Given data Block Start

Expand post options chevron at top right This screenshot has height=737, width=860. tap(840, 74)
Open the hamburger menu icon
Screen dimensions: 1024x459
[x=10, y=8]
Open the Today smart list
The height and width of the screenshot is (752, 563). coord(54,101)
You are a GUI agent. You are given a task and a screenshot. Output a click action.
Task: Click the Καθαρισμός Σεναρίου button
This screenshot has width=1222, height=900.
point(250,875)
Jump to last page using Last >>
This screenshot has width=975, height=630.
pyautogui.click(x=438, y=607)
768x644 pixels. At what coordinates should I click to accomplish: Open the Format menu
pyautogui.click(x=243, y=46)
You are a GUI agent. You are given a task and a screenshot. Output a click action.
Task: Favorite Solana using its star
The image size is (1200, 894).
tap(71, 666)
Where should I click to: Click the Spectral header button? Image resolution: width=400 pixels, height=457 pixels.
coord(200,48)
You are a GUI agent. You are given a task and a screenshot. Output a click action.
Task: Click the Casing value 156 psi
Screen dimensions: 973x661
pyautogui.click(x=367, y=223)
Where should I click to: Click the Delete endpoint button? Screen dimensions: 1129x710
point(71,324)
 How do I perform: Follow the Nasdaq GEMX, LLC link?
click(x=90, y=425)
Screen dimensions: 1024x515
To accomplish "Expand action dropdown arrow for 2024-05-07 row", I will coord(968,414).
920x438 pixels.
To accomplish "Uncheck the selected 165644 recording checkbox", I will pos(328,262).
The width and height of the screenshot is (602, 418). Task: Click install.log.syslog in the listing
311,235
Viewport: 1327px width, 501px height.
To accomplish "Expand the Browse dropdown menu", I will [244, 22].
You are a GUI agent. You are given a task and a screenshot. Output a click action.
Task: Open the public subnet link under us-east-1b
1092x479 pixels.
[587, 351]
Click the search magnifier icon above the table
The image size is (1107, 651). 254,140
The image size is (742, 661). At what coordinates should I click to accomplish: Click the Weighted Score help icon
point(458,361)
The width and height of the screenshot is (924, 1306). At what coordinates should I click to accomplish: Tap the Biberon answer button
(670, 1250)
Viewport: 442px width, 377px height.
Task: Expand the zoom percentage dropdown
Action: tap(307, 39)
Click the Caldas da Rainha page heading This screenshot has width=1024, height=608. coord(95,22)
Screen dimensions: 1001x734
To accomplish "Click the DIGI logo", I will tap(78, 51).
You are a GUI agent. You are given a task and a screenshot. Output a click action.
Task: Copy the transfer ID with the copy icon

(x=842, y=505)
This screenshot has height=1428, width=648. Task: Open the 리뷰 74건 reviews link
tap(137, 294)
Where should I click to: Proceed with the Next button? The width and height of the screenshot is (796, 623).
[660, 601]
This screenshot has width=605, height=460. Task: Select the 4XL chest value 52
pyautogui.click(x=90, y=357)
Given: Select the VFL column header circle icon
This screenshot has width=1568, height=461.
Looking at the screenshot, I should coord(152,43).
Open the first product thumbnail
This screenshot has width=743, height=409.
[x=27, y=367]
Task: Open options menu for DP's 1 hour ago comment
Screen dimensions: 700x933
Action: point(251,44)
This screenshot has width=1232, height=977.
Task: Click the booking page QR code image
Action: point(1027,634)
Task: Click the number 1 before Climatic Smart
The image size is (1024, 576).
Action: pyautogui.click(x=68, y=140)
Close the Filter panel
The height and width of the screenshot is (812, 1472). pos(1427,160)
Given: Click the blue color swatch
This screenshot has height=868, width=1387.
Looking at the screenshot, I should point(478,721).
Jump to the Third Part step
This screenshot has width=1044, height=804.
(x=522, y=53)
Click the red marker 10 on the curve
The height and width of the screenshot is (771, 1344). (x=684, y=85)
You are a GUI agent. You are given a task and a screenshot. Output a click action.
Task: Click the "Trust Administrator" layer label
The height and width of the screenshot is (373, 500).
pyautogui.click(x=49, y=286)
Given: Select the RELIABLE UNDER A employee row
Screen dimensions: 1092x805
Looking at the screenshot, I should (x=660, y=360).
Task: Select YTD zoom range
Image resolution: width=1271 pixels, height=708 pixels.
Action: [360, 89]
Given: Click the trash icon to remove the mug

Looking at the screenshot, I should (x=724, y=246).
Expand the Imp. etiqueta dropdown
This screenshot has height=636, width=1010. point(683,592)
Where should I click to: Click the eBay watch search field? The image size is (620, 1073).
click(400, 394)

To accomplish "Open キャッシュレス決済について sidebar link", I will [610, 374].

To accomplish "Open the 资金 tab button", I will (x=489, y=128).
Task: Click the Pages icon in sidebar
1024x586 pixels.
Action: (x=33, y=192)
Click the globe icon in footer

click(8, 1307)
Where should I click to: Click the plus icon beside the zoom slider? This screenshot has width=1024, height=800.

Given data Block End

Exercise requirements: Repeat word for word the lines above that run from the line containing "Viewport: 1327px width, 501px height." through the line containing "Click the Caldas", both ends included, and nothing else.

Result of this exercise:
Viewport: 1327px width, 501px height.
To accomplish "Expand the Browse dropdown menu", I will [244, 22].
You are a GUI agent. You are given a task and a screenshot. Output a click action.
Task: Open the public subnet link under us-east-1b
1092x479 pixels.
[587, 351]
Click the search magnifier icon above the table
The image size is (1107, 651). 254,140
The image size is (742, 661). At what coordinates should I click to accomplish: Click the Weighted Score help icon
point(458,361)
The width and height of the screenshot is (924, 1306). At what coordinates should I click to accomplish: Tap the Biberon answer button
(670, 1250)
Viewport: 442px width, 377px height.
Task: Expand the zoom percentage dropdown
Action: tap(307, 39)
Click the Caldas da Rainha page heading This screenshot has width=1024, height=608. coord(95,22)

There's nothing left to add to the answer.